Adapun kitab-kitab yang digolongkan ke dalam kitab shahih selain dari kitab enam, sebagaimana yang diterangkan oleh as-Suyuthi, ialah Shahih Ibnu Khuzaimah (w. 311 H), Shahih Abu Awanah al-Isfarayni (w. 316 H), Shahih Ibnu Haibban al-Busti (w. 354 H), Shahih al-Mukhtaras karya adh-Dhiya' al-Maqdisi (w. 634 H). Masing-masing kitab yang lima ini mempunyai keistimewaan, yang di antaranya adalah:
- Barang siapa yang ingin bertafaqquh (mendalami hukum), maka hendaklah ia mempelajari Shahih al-Bukhari. Karena maksud al-Bukhari dalam menyusun kitabnya, metakhrijkan hadits-hadits yang shahih lagi muttashil dan mengistinbathkan hukum, sirah dan tafsir.

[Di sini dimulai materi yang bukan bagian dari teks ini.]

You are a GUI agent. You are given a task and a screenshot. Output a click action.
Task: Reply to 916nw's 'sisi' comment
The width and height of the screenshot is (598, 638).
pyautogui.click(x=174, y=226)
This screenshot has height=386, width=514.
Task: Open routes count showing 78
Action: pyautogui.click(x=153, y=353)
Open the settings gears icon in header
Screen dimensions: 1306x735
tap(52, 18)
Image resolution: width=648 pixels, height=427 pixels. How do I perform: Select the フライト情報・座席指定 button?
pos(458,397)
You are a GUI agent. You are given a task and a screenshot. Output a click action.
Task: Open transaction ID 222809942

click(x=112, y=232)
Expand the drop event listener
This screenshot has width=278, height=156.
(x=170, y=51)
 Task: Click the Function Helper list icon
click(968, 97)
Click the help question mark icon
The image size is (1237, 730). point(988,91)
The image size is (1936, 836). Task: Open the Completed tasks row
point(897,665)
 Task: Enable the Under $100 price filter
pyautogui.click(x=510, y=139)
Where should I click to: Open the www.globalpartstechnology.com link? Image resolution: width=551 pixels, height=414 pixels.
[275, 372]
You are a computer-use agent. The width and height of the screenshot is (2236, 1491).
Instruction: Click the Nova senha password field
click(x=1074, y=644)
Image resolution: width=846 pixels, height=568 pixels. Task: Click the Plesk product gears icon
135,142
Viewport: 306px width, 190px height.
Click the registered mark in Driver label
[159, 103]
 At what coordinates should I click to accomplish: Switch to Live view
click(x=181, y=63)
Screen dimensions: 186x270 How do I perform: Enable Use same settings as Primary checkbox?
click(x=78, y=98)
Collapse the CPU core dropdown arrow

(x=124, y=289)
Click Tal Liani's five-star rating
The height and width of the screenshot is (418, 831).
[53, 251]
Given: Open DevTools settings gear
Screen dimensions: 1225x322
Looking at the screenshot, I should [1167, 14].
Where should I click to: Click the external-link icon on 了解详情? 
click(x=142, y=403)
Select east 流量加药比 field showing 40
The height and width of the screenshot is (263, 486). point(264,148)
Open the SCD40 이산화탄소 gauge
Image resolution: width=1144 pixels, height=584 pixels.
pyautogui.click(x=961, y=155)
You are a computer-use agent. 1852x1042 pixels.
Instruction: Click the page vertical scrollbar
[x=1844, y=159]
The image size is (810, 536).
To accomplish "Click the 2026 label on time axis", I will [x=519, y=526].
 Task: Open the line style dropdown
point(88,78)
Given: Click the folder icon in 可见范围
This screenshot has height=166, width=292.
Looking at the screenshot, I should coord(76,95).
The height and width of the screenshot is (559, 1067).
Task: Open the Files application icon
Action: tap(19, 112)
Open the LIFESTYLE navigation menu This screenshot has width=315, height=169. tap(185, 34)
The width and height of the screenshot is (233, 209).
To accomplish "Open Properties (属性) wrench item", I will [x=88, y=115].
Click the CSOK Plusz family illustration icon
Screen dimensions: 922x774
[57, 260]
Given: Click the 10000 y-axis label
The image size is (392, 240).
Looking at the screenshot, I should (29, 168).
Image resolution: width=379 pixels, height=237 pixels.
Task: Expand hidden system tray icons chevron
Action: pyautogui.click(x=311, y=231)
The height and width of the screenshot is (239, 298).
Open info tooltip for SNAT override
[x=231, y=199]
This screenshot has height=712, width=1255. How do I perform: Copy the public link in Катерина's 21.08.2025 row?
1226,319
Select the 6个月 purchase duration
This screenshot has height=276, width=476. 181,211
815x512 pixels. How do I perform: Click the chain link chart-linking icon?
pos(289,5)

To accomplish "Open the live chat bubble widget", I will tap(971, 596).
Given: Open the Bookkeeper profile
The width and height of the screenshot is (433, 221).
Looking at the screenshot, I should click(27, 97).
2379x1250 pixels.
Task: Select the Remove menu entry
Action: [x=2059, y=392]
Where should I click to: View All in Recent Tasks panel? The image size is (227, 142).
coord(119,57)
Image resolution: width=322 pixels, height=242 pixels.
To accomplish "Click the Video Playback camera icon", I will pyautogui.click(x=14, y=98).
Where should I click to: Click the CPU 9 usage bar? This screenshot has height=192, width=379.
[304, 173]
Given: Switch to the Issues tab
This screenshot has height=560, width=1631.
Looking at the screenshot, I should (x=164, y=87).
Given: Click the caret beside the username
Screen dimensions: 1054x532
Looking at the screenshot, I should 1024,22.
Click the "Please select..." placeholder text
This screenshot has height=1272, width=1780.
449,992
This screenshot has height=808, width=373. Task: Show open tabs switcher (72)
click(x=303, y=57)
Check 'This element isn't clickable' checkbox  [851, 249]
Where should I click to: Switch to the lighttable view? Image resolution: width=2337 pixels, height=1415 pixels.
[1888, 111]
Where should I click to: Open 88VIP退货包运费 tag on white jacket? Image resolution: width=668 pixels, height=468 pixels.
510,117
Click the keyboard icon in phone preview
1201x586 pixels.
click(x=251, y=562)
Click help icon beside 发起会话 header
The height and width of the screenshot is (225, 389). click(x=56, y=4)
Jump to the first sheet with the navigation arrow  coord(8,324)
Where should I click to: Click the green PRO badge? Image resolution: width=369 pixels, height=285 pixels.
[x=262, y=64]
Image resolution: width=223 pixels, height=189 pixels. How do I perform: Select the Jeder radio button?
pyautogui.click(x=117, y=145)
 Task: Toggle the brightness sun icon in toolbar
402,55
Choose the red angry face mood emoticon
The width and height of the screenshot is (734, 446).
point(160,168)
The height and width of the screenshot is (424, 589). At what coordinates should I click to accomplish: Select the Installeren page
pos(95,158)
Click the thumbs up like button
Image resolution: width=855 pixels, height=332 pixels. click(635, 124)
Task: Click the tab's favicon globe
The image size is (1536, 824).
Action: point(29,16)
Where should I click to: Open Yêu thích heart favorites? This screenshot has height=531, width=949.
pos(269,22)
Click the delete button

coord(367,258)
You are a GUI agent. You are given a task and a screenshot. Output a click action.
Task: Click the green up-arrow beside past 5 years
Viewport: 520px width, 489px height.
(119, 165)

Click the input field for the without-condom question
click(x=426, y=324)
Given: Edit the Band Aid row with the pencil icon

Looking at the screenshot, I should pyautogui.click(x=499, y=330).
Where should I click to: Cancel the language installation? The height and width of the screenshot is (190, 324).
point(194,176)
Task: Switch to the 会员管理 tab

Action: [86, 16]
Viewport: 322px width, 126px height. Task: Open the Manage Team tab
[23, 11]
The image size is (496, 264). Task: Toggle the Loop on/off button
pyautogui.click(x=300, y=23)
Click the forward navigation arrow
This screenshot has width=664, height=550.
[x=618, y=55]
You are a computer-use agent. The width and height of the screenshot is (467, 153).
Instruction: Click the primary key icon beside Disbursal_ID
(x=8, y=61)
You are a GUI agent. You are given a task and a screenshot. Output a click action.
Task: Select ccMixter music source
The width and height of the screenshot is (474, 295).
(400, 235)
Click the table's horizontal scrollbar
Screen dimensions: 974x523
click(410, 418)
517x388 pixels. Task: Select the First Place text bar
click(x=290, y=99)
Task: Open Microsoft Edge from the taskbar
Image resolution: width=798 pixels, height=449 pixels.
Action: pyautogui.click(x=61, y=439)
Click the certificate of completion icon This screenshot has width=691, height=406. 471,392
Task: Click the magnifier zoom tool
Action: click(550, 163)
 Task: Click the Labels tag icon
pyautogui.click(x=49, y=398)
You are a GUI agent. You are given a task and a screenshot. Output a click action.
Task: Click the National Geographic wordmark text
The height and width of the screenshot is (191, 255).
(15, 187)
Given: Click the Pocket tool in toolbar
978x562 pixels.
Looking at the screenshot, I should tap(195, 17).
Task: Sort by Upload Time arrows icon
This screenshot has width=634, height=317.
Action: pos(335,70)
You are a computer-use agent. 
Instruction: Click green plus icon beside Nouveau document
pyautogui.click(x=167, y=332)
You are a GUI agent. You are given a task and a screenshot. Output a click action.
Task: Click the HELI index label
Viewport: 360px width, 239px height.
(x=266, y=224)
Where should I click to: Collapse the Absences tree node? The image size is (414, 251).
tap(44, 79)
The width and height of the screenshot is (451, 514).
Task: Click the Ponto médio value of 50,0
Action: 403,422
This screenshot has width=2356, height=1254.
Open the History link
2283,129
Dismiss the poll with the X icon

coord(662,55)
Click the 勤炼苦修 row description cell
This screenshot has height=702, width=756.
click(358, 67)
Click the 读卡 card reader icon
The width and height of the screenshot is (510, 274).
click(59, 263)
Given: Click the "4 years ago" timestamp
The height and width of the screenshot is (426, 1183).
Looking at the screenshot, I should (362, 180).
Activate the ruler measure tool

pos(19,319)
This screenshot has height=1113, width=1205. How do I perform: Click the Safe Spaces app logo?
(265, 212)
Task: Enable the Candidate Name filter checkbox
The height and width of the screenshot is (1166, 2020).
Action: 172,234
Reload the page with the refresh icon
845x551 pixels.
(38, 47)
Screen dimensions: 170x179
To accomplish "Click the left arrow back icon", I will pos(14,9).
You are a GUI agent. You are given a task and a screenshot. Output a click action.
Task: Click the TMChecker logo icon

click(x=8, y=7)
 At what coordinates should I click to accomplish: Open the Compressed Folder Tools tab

- Barang siapa yang ingin memperoleh kitab yang kurang terdapat di dalamnya hadits-hadits mu'allaq, maka hendaklah dia menghadapi Shahih Muslim. Muslim dalam usahanya bermaksud menyebutkan hadits-hadits shahih saja, tanpa mengistimbatkan hukum.
- Barang siapa yang ingin mengumpulkan hadits-hadits yang telah dipergunakan oleh ahli fiqih untuk menjadi dalil hokum, maka hendaklah dia menuju kepada Sunan Abu Daud. Abu Daud mengumpulkan dalam sunannya hadits shahih dan hasan, yang dapat untuk diamalkan.
- Barang siapa yang ingin menambah ilmu pengetahuannya dalam bidang ilmu hadits atau dalam bidang kaidah-kaidah tahdits, maka hendaklah dia menghadapi Sunan at-Turmudzi.
- Barang siapa yang ingin memperoleh Sunan yang baik penertibannya menurut bab fiqih, maka hendaklah dia mengahadapi Sunan Ibnu Majah.
D. Rumus-rumus Dalam Kitab-kitab Hadits
Di dalam Shahih Bukhari dan Muslim, kita mendapat beberapa rumus. Perkataan Haddatsana dirumuskan dengan "tsana", dan perkataan Akhbarana dirumuskan dengan "ana". Di dalam Shahih Muslim sering kali kita menemukan huruf Ha untuk menjadi rumus bahwa beliau telah berpindah dari satu sanad ke sanad yang lain apabila hadts itu mempunyai dua sanad atau lebih. Maka karenanya seseorang pembaca Shahih Muslim, haruslah mangatakan Ha kemudian barulah dia meneruskan bacaannya.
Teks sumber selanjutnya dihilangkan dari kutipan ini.